Se o pior cenário ocorresse, a Itália e a Bélgica logo ficariam sobrecarregadas. No entanto, nem quero conceber um quadro tão catastrófico. Acho que, mesmo sem escolher as melhores soluções técnicas, a UEM saberá como se virar. Se for esse o caso, a Itália tem excelentes chances de se manter a salvo do contágio. O sistema bancário italiano atualmente não é muito lucrativo, mas permanece pouco exposto aos títulos do governo dos países em dificuldade. Nosso déficit público parece estar sob controle, tanto que estamos próximos de um novo superávit primário. No curto prazo, a relação dívida/PIB da Itália permanece alta, mas sustentável. O nosso problema diz respeito antes ao longo prazo: como podemos posicionar-nos na via do crescimento europeu se a produtividade diminui e se estamos à margem dos epocais processos internacionais de inovação técnica?

Com a adoção do euro, os países periféricos se beneficiaram de uma forte redução das taxas de juros. No lugar de uma convergência de estruturas econômicas, houve um boom no investimento e no consumo de crédito, seguido por desequilíbrios crônicos em conta corrente, bolhas imobiliárias, bancos cheios de ativos tóxicos e, finalmente, dívida pública crescente. Para sair da crise e evitar que ela volte a acontecer, o que você acha que precisa ser feito para melhorar a governança econômica da zona do euro?

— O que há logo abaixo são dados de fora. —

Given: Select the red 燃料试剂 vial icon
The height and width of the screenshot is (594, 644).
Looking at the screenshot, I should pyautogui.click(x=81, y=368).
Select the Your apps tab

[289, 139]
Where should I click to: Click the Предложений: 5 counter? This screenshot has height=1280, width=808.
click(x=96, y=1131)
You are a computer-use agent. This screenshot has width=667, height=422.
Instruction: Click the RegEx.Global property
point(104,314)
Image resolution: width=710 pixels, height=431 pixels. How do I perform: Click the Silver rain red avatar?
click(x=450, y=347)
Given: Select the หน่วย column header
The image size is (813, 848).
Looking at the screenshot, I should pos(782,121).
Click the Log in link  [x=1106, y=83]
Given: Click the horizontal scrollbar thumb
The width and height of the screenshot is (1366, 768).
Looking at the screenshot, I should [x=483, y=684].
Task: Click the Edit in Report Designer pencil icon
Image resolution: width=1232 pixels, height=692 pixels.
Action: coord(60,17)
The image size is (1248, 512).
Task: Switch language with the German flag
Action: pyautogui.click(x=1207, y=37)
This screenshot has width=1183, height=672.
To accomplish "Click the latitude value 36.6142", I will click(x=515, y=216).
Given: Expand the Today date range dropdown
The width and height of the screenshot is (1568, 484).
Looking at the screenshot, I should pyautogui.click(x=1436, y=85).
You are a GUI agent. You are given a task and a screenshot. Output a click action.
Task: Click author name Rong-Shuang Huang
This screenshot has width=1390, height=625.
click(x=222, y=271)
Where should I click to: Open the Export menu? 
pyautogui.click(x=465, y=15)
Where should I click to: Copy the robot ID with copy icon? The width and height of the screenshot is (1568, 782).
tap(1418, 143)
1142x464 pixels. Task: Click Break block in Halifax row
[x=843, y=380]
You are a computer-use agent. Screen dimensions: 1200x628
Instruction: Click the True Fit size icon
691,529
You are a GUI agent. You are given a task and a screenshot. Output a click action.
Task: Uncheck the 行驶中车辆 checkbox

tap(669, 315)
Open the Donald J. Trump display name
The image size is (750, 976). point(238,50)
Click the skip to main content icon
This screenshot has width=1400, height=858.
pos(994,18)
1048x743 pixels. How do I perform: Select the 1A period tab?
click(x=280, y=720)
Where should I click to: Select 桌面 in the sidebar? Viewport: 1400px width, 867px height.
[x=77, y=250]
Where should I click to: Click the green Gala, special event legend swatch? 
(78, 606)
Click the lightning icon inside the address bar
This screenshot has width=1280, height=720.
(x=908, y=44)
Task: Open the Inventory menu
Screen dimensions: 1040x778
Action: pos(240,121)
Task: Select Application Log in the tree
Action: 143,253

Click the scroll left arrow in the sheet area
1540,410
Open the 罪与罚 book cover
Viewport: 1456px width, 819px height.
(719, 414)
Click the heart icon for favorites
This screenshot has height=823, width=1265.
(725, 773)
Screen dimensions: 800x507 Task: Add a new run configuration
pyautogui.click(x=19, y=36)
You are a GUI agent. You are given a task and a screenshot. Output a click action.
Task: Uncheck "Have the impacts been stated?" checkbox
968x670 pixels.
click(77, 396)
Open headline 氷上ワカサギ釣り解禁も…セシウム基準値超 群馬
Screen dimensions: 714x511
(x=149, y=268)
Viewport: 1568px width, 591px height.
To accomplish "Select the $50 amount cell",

Em primeiro lugar, a fase aguda da crise deve ser superada. Um "corte de cabelo suave", como já mencionado, acredito ser a melhor solução para a maioria dos países periféricos. Feito isso, será necessário retomar o crescimento nesses países com um programa de apoio adequado. Ao mesmo tempo, a nova governação terá de evitar um regresso aos tempos das “cigarras” públicas e privadas. No longo prazo, porém, persistem os riscos para a estabilidade: os países da Zona do Euro não possuem atualmente estruturas econômicas compatíveis. Para nos sentirmos bem juntos, é necessário, portanto, mitigar os desequilíbrios nacionais e regionais com políticas ativas. Algumas das soluções técnicas para a gestão da dívida pública europeia (por exemplo, a que propus num paper da CEPS em Março passado) contemplam emissões de Eurobonds que, como efeito secundário, produzem dezenas de milhares de milhões de euros de lucro. Esses recursos poderiam ser gastos para aumentar a competitividade dos países mais fracos, com investimentos em capital tangível e intangível e na formação de recursos humanos. Temos de garantir que a Europa cresça; e que esse crescimento é distribuído entre seus vários estados.